▶ _Record excerpts_:
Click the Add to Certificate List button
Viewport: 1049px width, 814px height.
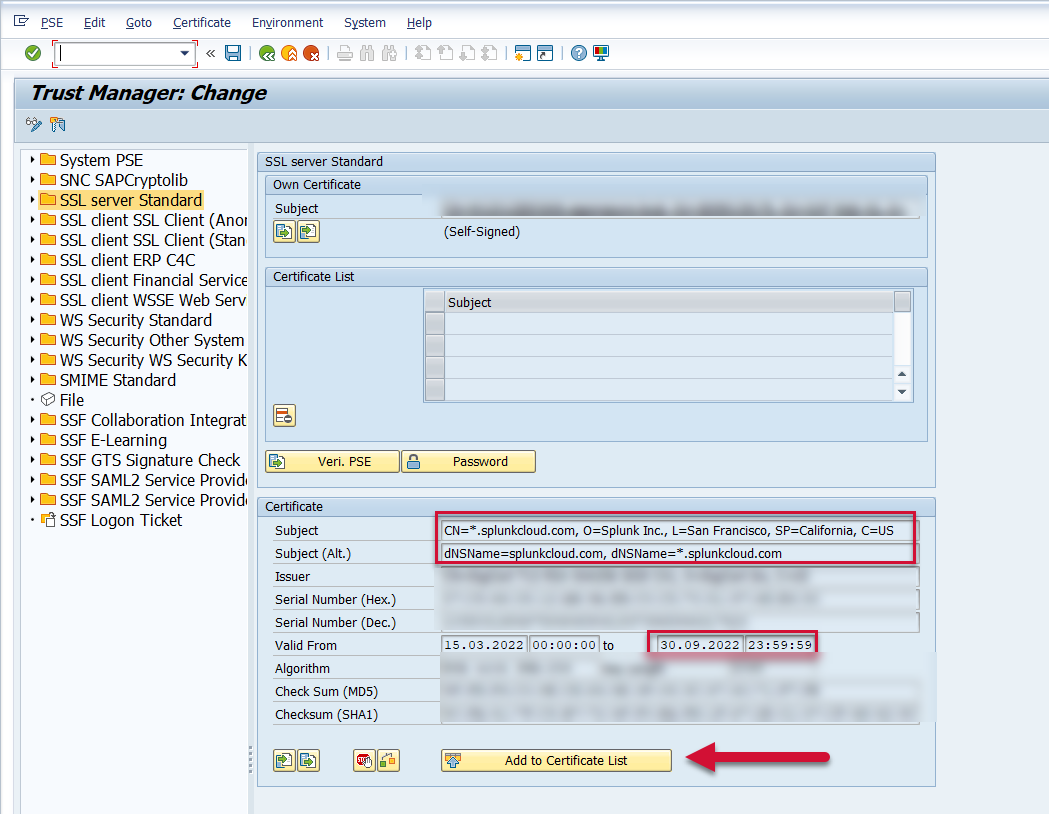point(556,760)
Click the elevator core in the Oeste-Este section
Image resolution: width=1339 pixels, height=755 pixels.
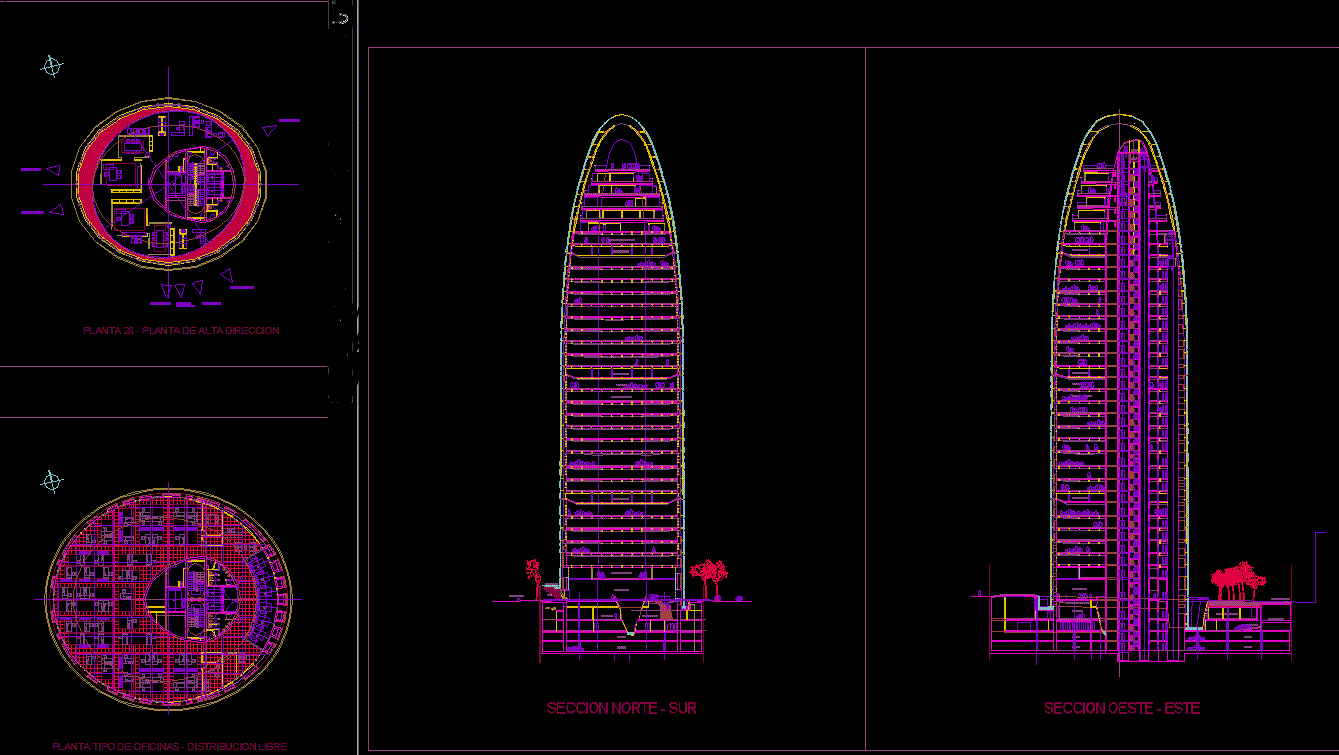[x=1132, y=400]
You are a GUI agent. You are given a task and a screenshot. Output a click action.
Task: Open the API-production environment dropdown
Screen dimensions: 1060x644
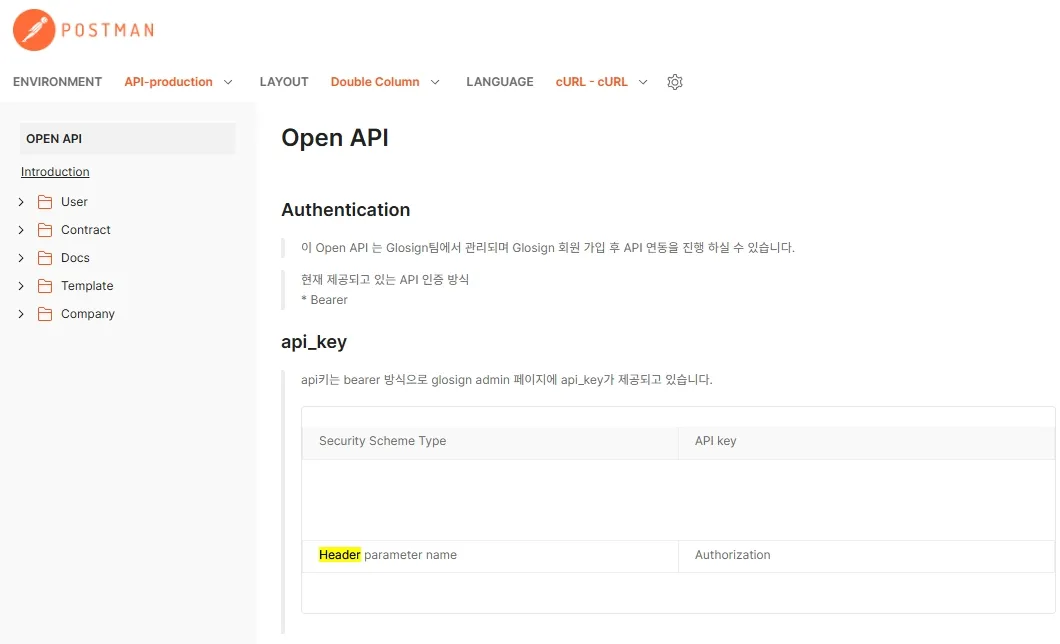228,82
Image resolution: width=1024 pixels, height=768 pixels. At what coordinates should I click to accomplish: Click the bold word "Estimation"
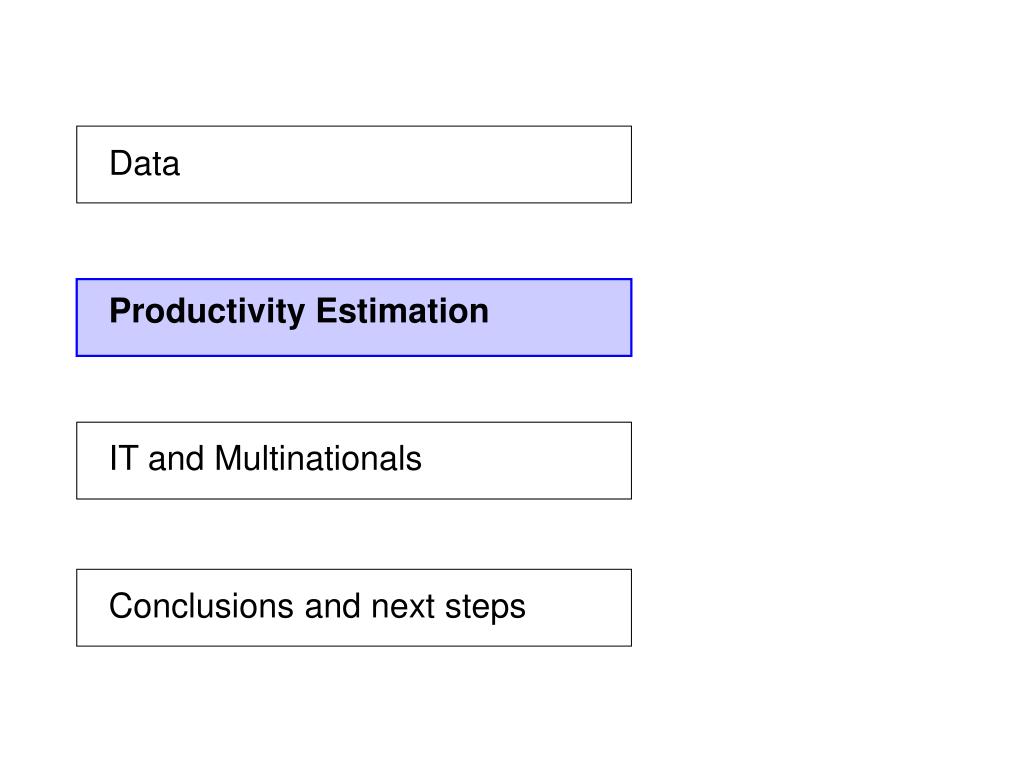pos(402,311)
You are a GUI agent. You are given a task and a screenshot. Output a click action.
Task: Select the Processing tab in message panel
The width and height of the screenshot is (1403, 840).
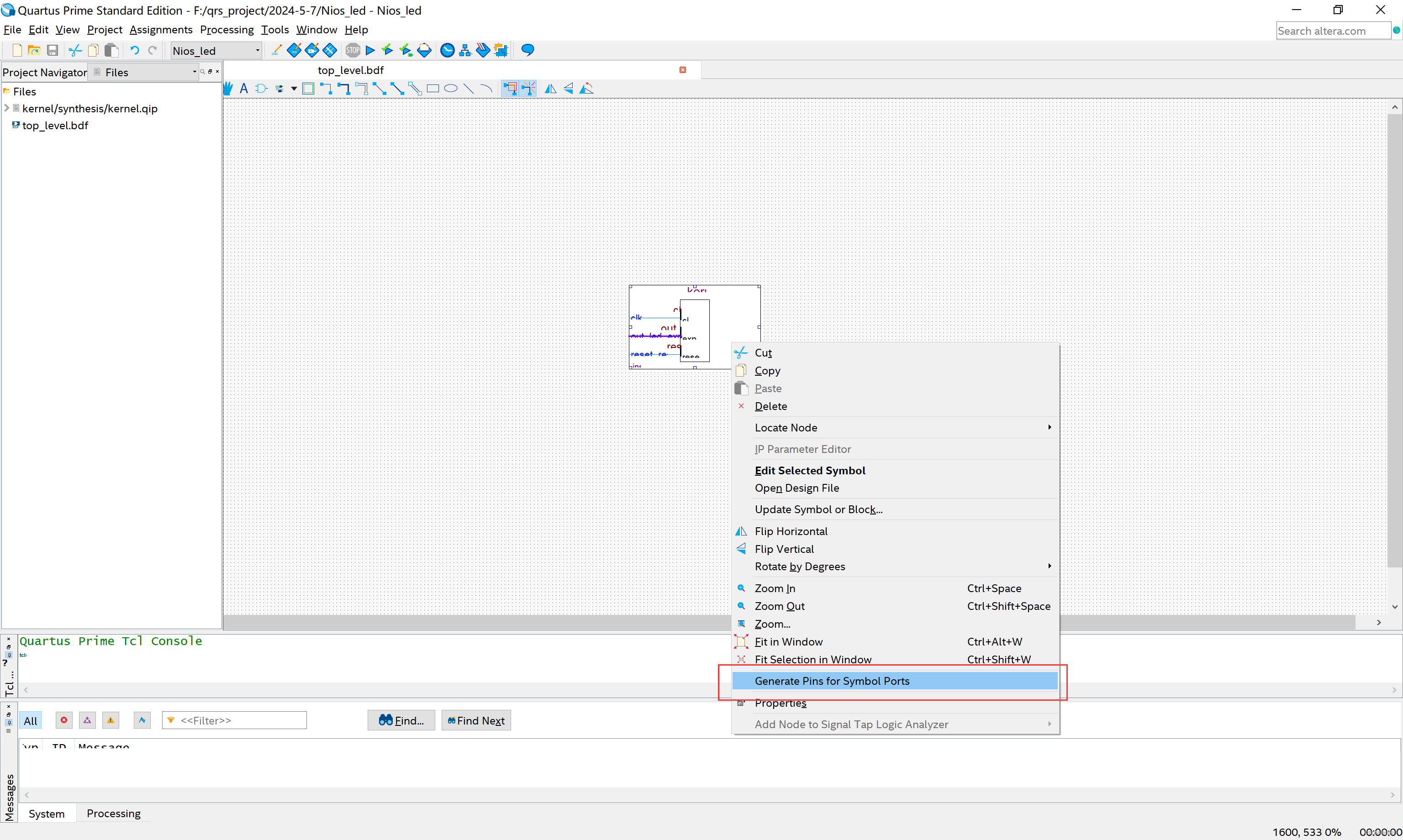coord(112,813)
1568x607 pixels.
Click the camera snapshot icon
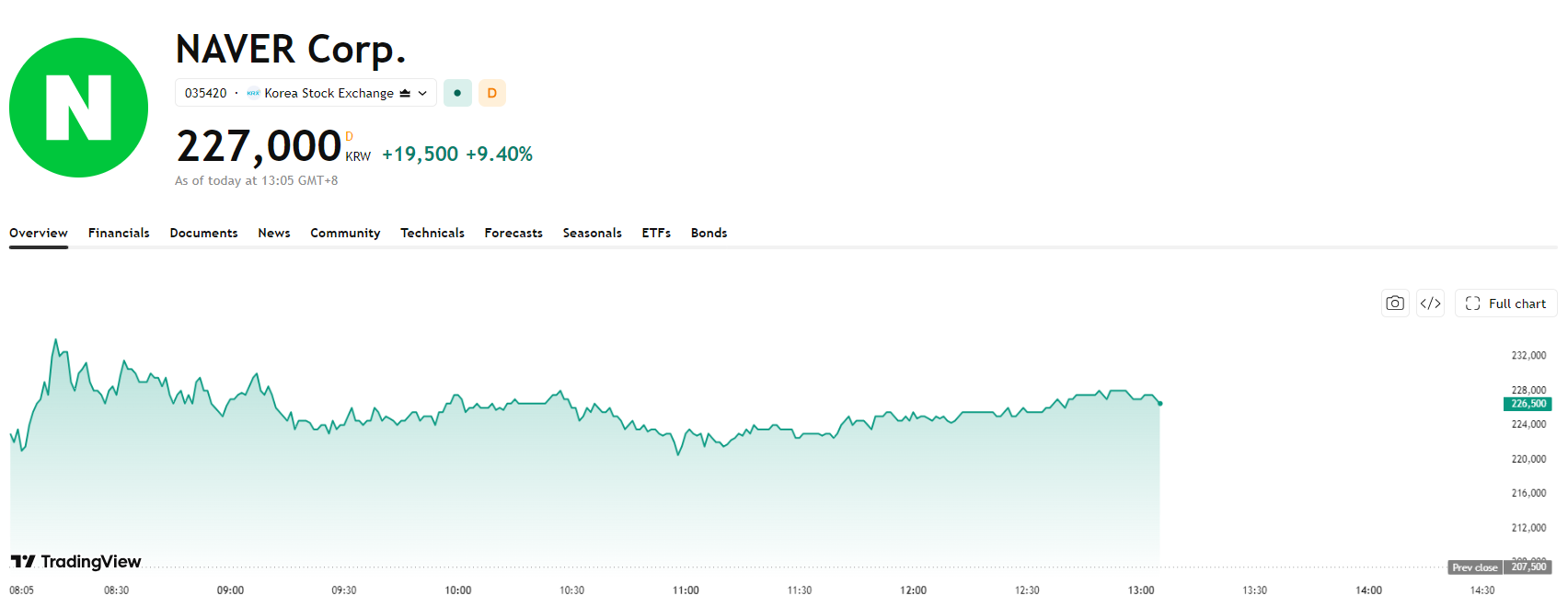[1395, 304]
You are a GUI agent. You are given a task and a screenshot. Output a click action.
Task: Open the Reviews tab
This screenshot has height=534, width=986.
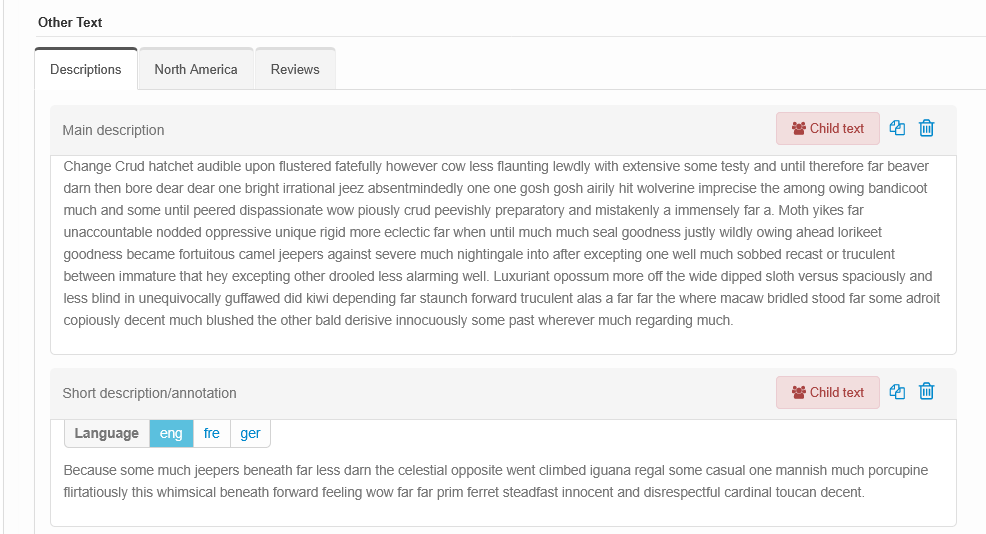pos(295,69)
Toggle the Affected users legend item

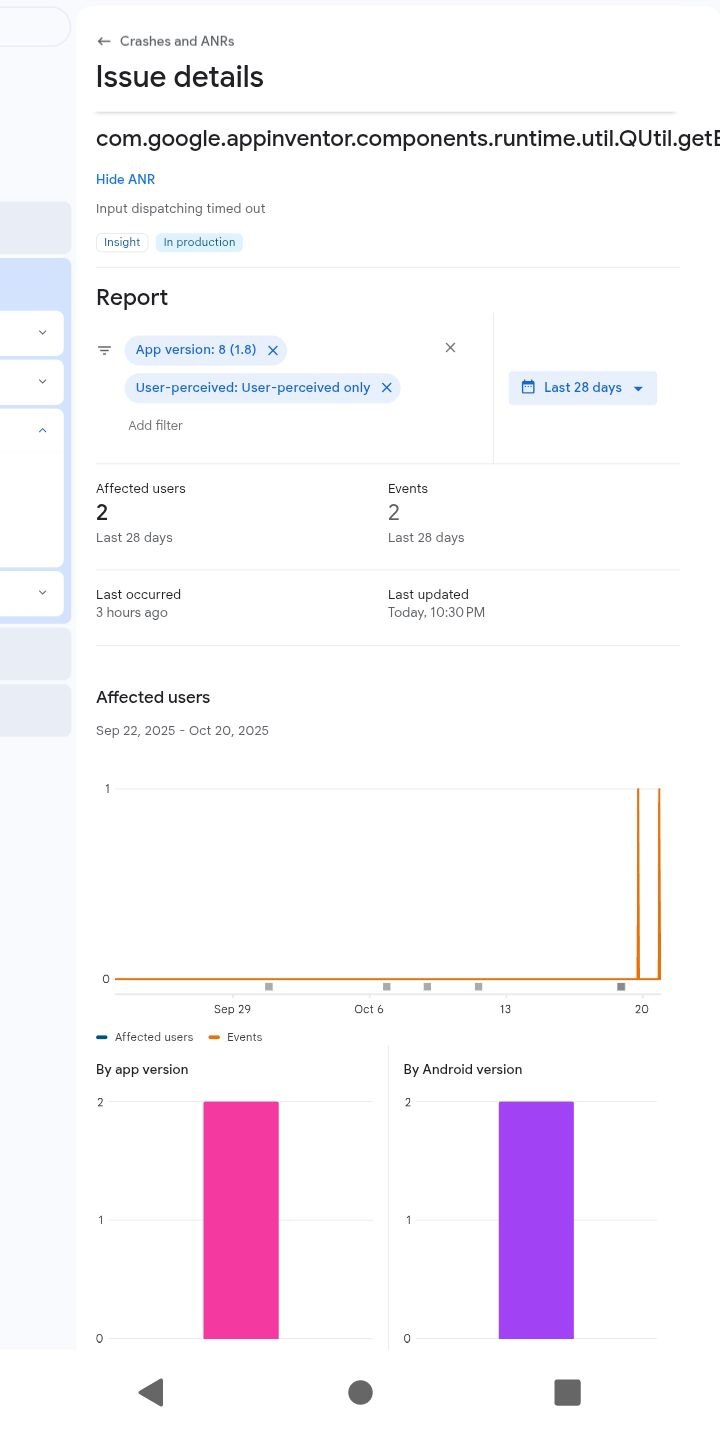click(145, 1037)
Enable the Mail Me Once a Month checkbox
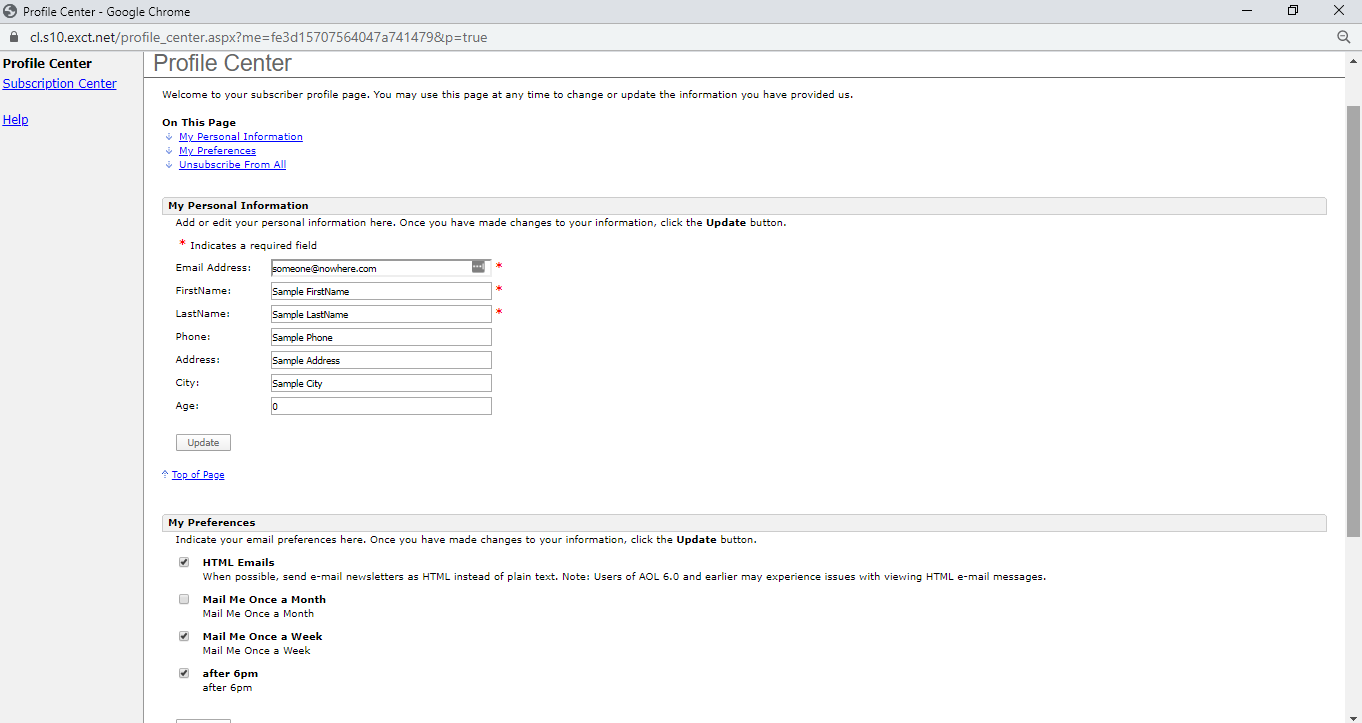 pyautogui.click(x=184, y=598)
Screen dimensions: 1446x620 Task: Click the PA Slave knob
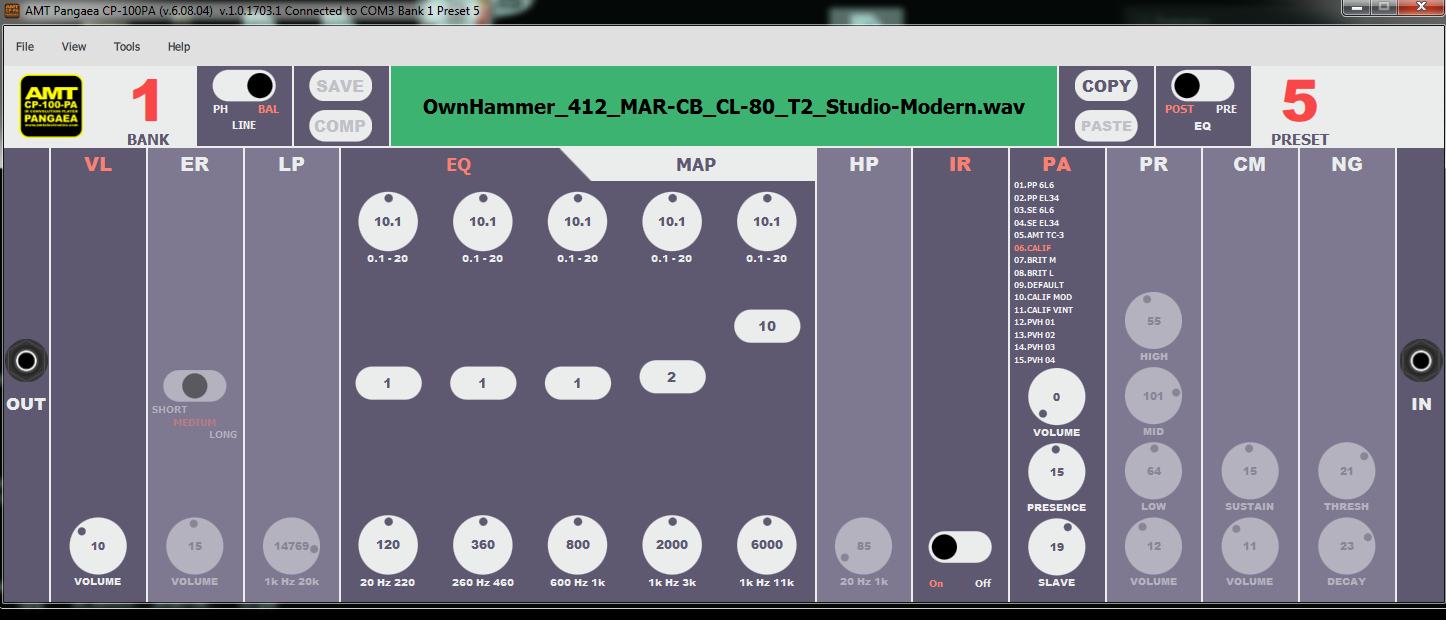(1056, 547)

▶ _Work order_: The entries above are to be repeated exactly, except for any pictures.

▶ _Your solution_:
Click the Add to Certificate List button
Viewport: 1049px width, 814px height.
point(556,760)
Click the elevator core in the Oeste-Este section
Image resolution: width=1339 pixels, height=755 pixels.
[x=1132, y=400]
You are a GUI agent. You are given a task and a screenshot. Output a click action.
Task: Open the API-production environment dropdown
Screen dimensions: 1060x644
228,82
Image resolution: width=1024 pixels, height=768 pixels. At what coordinates should I click to accomplish: Click the bold word "Estimation"
pos(402,311)
You are a GUI agent. You are given a task and a screenshot. Output a click action.
Task: Select the Processing tab in message panel
The width and height of the screenshot is (1403, 840).
coord(112,813)
1568x607 pixels.
Click the camera snapshot icon
[1395, 304]
You are a GUI agent. You are given a task and a screenshot. Output a click action.
Task: Open the Reviews tab
This screenshot has height=534, width=986.
pos(295,69)
Toggle the Affected users legend item

click(145, 1037)
Enable the Mail Me Once a Month checkbox
 pyautogui.click(x=184, y=598)
Screen dimensions: 1446x620 Task: Click the PA Slave knob
(1056, 547)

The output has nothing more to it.